## Dataset records
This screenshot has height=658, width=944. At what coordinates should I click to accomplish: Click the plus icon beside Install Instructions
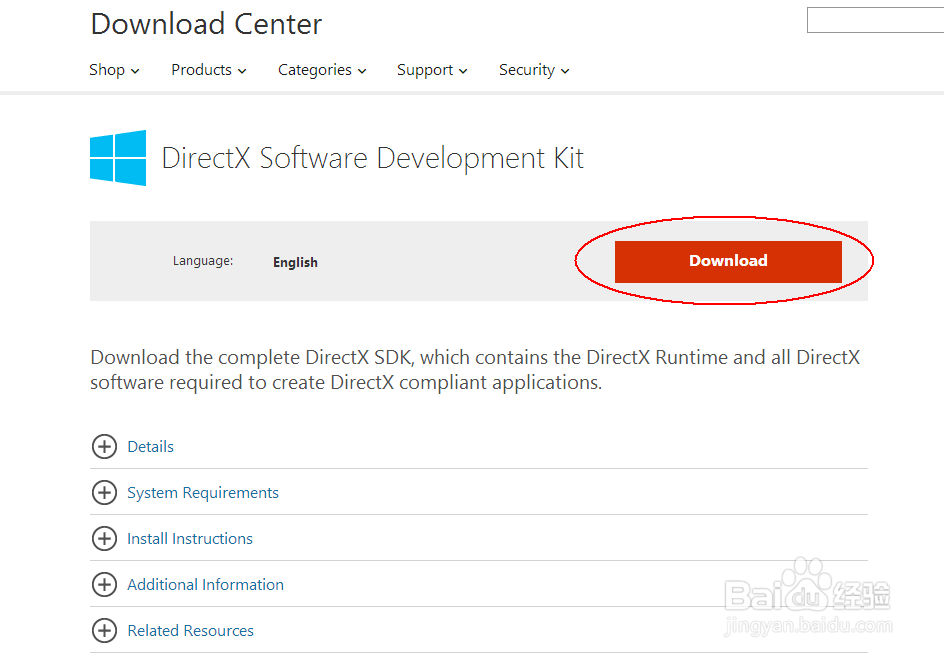tap(105, 539)
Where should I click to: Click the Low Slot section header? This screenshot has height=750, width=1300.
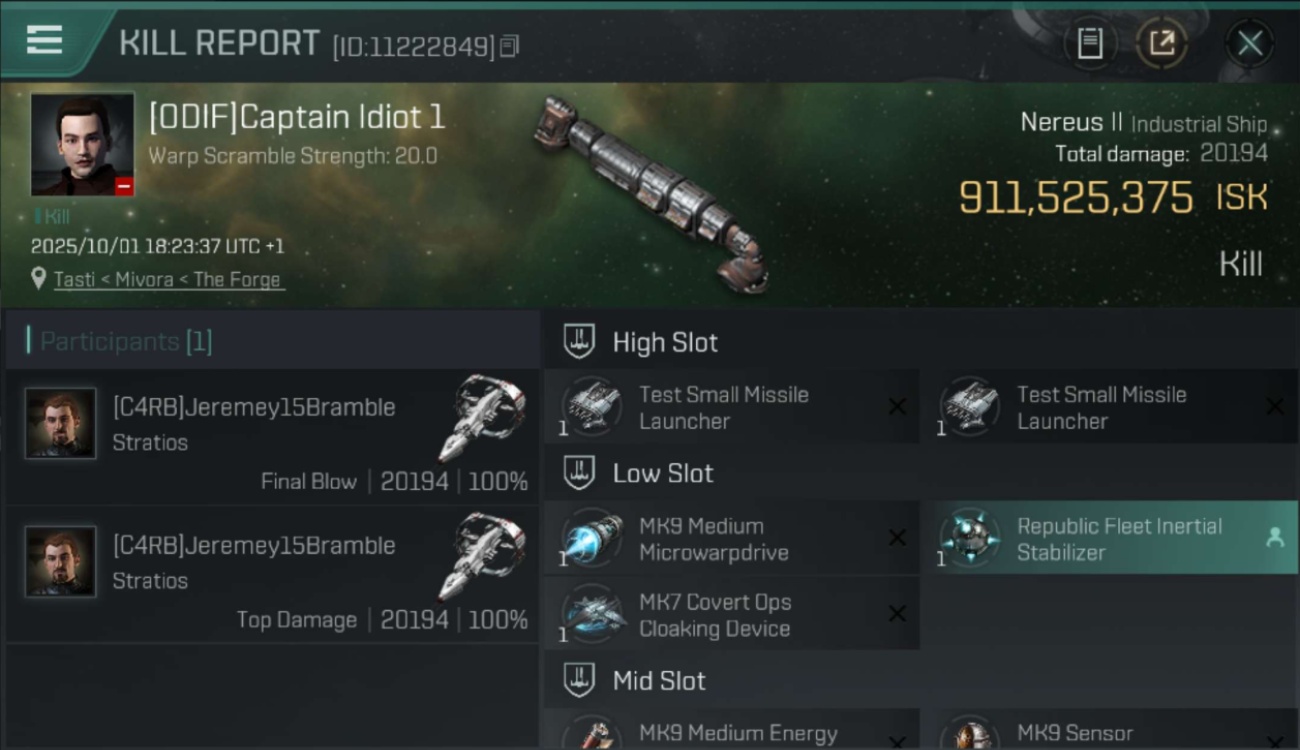click(663, 473)
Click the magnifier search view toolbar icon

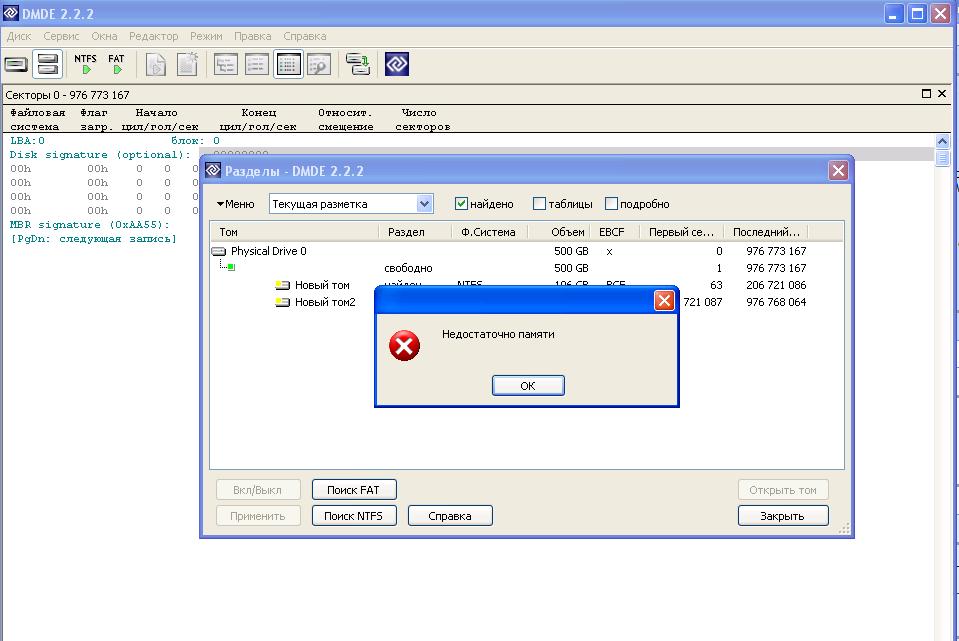pyautogui.click(x=318, y=64)
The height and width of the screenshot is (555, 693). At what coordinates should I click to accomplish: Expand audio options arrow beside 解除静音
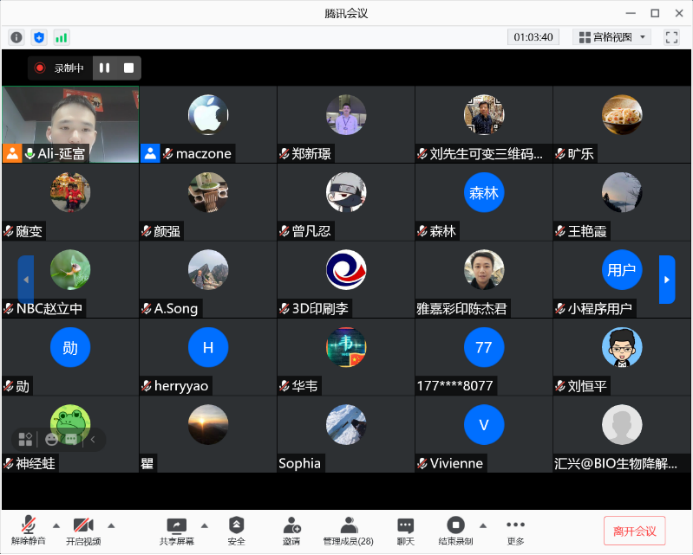(56, 525)
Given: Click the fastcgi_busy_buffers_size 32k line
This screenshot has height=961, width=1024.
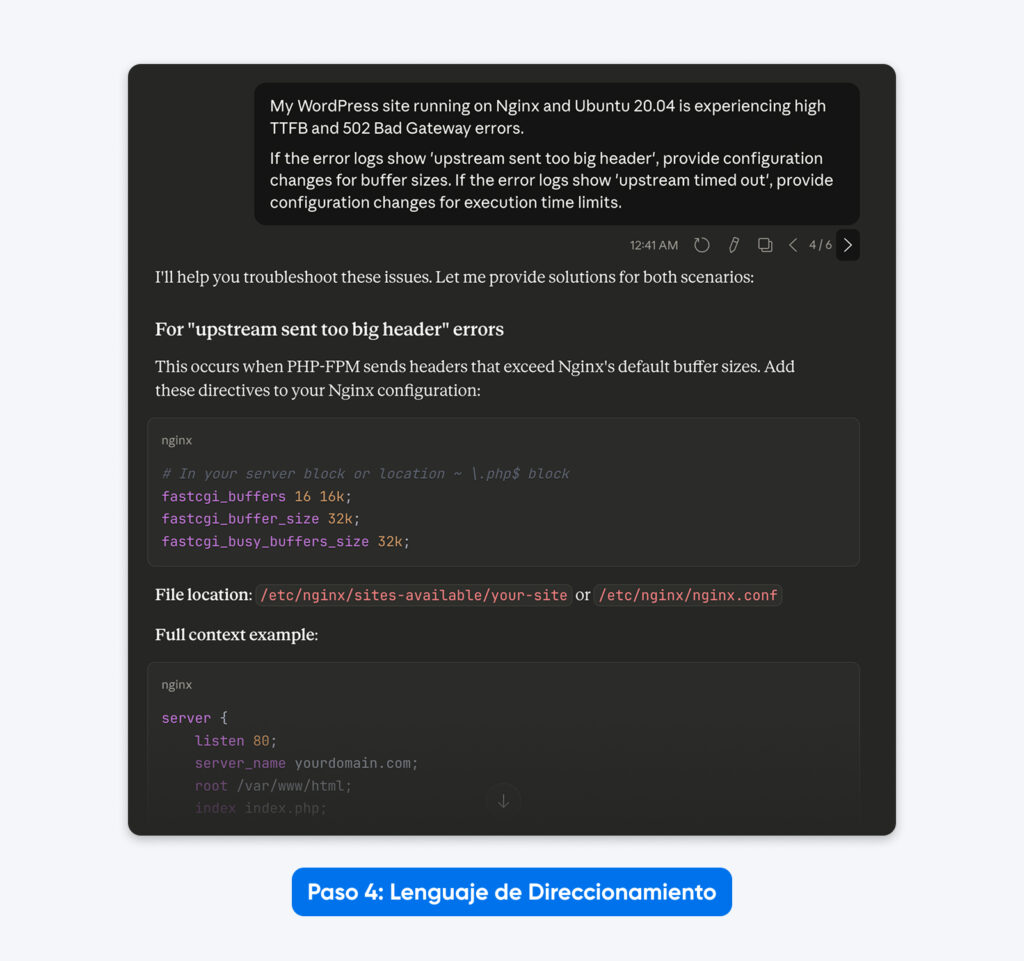Looking at the screenshot, I should pyautogui.click(x=285, y=542).
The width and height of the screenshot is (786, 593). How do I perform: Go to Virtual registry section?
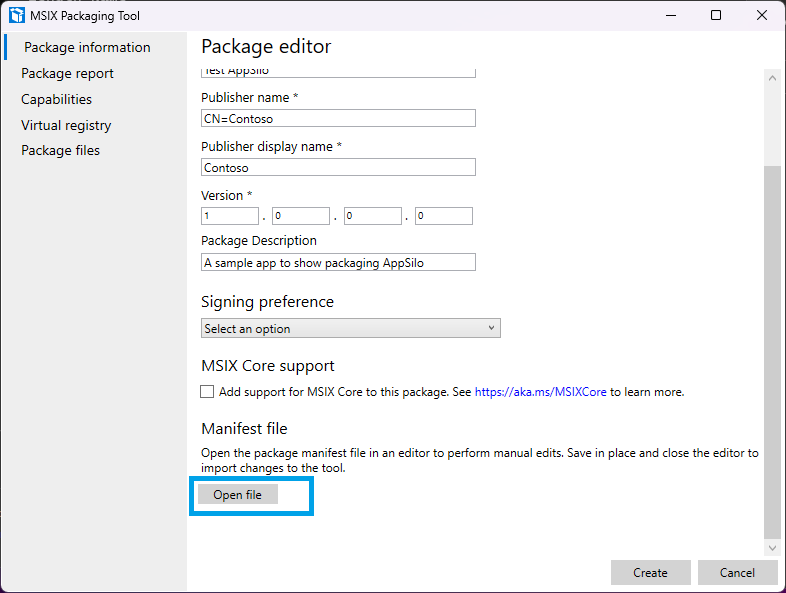(66, 125)
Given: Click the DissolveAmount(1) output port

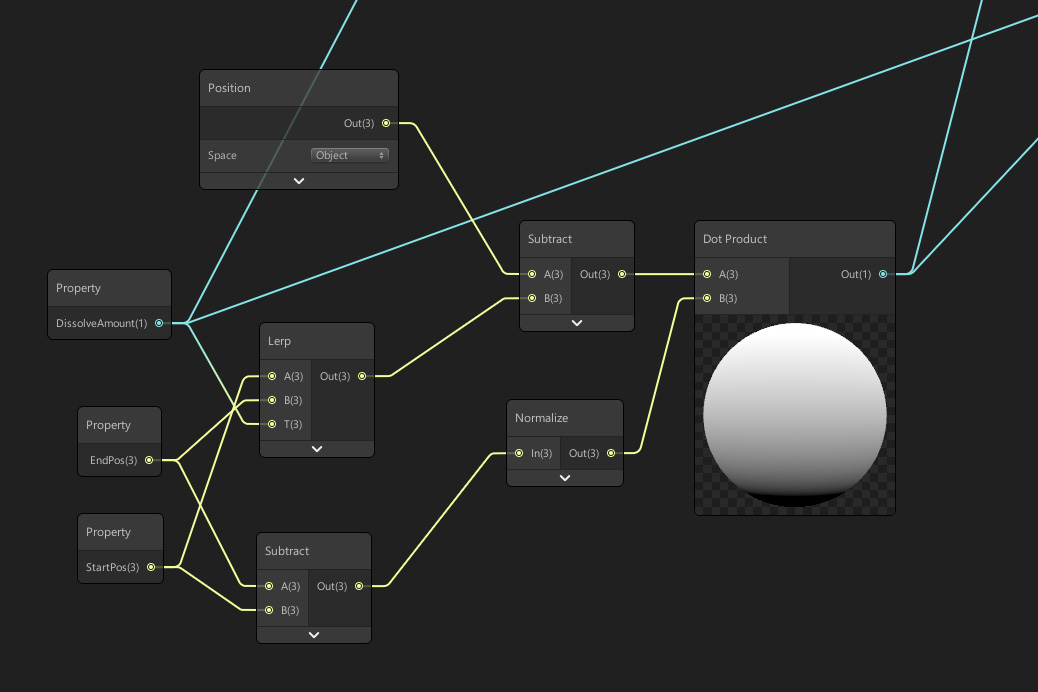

## Task item
Using only the data above, copy out the lines that include the word "Given".

## Expected output
Given: Click the fastcgi_busy_buffers_size 32k line
Given: Click the DissolveAmount(1) output port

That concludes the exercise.